MuskogeePhoenix.com, Muskogee, OK

April 12, 2013

Flaming Lips song loses state status


Associated Press

— OKLAHOMA CITY (AP) — Gov. Mary Fallin has taken The Flaming Lips' "Do You Realize??" out of rotation, pulling the tune as Oklahoma's official rock song in a move that her office says has more to do with priorities than musical taste.

The Republican passed on renewing an executive order that gave the song the designation when she took office in January 2011, the governor's office confirmed Friday. Fallin spokesman Alex Weintz said the governor had other more pressing priorities.

"When the governor was elected to office, we had a $500 million budget shortfall, we were in the middle of a recession, and we had a huge number of pardon and parole cases left over from the (former Gov. Brad) Henry administration," Weintz said. "As we were clearing our backlog, renewing executive orders and pursuing our priorities, addressing the state rock 'n' roll song did not make the cut."
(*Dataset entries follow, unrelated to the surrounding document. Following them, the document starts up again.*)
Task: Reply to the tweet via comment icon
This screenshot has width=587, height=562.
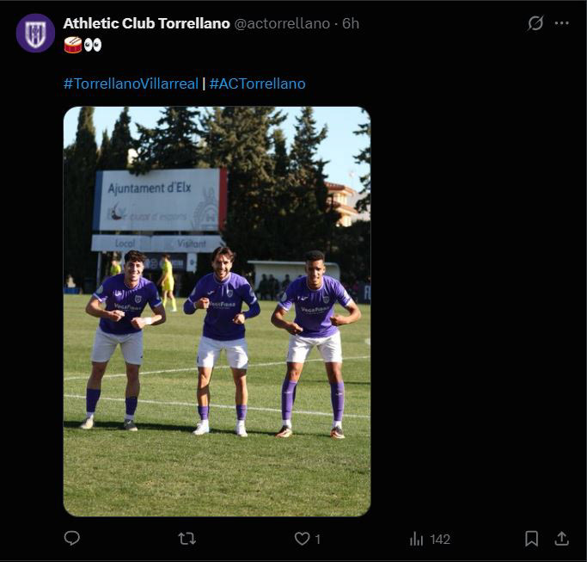Action: click(x=72, y=539)
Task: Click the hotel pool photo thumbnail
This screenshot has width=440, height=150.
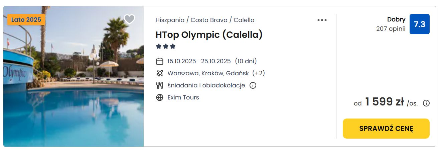Action: [x=74, y=76]

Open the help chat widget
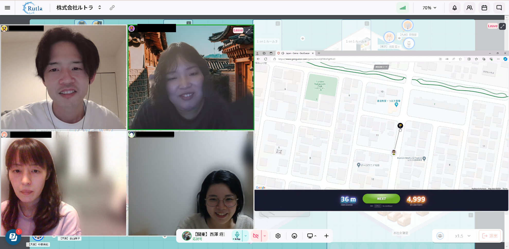tap(13, 237)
Fallin renewed dozens of executive orders when she took office, including some dating back to the 1950s.

Her predecessor, Henry, a Democrat, signed an executive order proclaiming the tune Oklahoma's official rock song in 2009 after the Republican-controlled House rejected a resolution to do it.

At least one lawmaker at the time complained that a member of the Oklahoma band wore a T-shirt bearing a hammer and sickle, a symbol of communism, while visiting the state Capitol. Another said he was offended by lead singer Wayne Coyne's foul language when the rockers were honored at an event sponsored by Oklahoma City officials.

Telephone messages left Friday for The Flaming Lips' manager and agent were not immediately returned.

Almost 11,000 people picked "Do You Realize??" as their choice in a survey in which more than 21,000 people voted from a list of 10 songs selected by a panel of experts.

Rep. Joe Dorman said the move by Fallin, which he called a political one, was disappointing.

"I'm sure it's politically motivated to make her look more conservative," said Dorman, D-Rush Springs, who sponsored the resolution for the rock song three years ago. "The sad thing is it was done in fun to bring attention to Oklahoma's history of rock 'n' roll.

"It's just a shame, because so many people voted in that survey, and it was just fun and lighthearted."